It is a strange process that we put all our heroes and heroines through.
First, we seen them as dangerous and revile them. Then, in death, we (even their former antagonists and adversaries) adopt them and turn them into everything we wished the hero to be, everything we could not make them be when alive.
Much as we turned Martin Luther King, Jr. into a plaster saint that even the racists among us could quote to our own ends, so too shall we render Muhammad Ali.
For Ali, the process actually began when he lighted the Olympic flame at the 1996 Atlanta Olympics.
It was the first time the whole world saw how much Parkinson’s Disease had taken from Ali. Though, an apparition by the time he turned up in Atlanta, he stood tall, powerful and defiant still.
But because he could not really speak for himself, not anymore, people started speaking for him and saying for him things that he might not have said for himself.

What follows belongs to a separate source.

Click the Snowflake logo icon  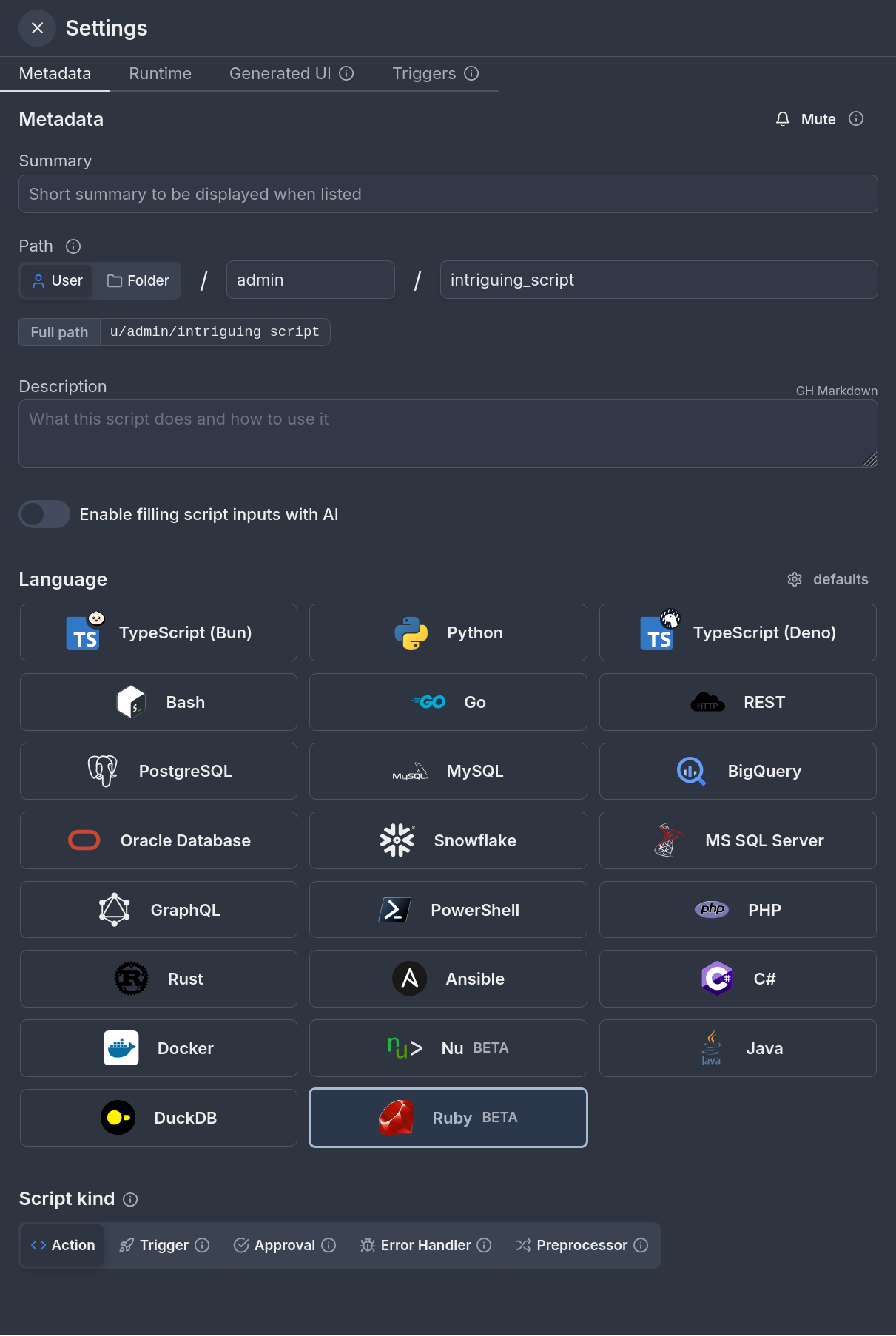tap(397, 840)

His death may complete that process of sainthood. He would be fitted with feet of clay, the better to keep him in place. Writer Dave Zirin is cautioning against that in a Los Angeles Times opinion-editorial.
Kirin wrote:
“His life was one of polarization and reconciliation, anger and love, and a ferocious, uncompromising commitment to nonviolence, all delivered through the scandalously dirty vessel of corruption known as boxing. Few have ever walked so confidently and casually from man to myth, and that journey was well earned.”

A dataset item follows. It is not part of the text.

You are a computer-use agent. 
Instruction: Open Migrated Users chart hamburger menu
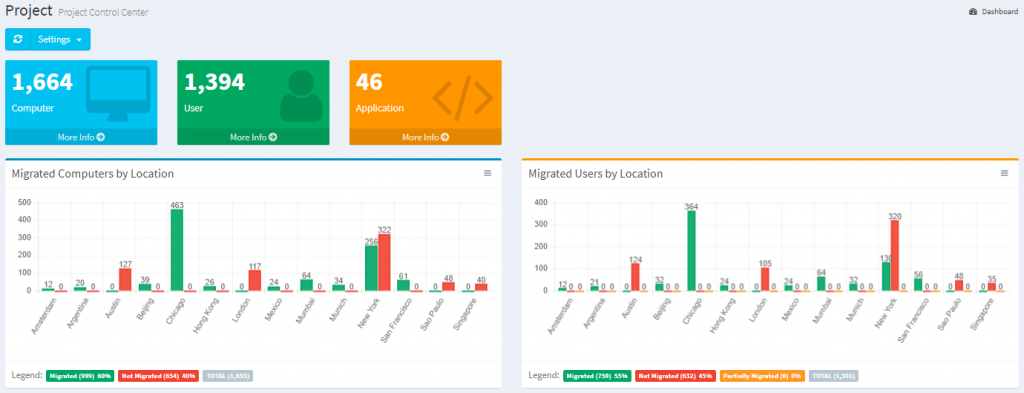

I’ll quote one more passage but this article is required for anyone who ever cared about Ali and what he stood for:
“Ali’s death, however, should be an opportunity to remember what made him so dangerous in the first place. The best place to start would be to recall the part of him that died decades ago: his voice. No athlete, no politician, no preacher ever had a voice quite like his or used it as effectively as he did. Ali’s voice was playful, lilting, with a rhythm that matched his otherworldly footwork in the boxing ring. It’s a voice that forced you to listen lest you miss a joke, a gibe or a flash of joy.”
In a series of interviews with the BBC’s Michael Parkinson, Ali expanded on his views about everything under the sun. The most iconic of those interviews was the first one, which took place Oct. 17, 1971.
Some of what Ali remarked on then are commonplace today and are taken for granted. But, when Ali spoke, not only did African-Americans lack much power and rights, our society, including the power of our own government, resisted the civil rights movement.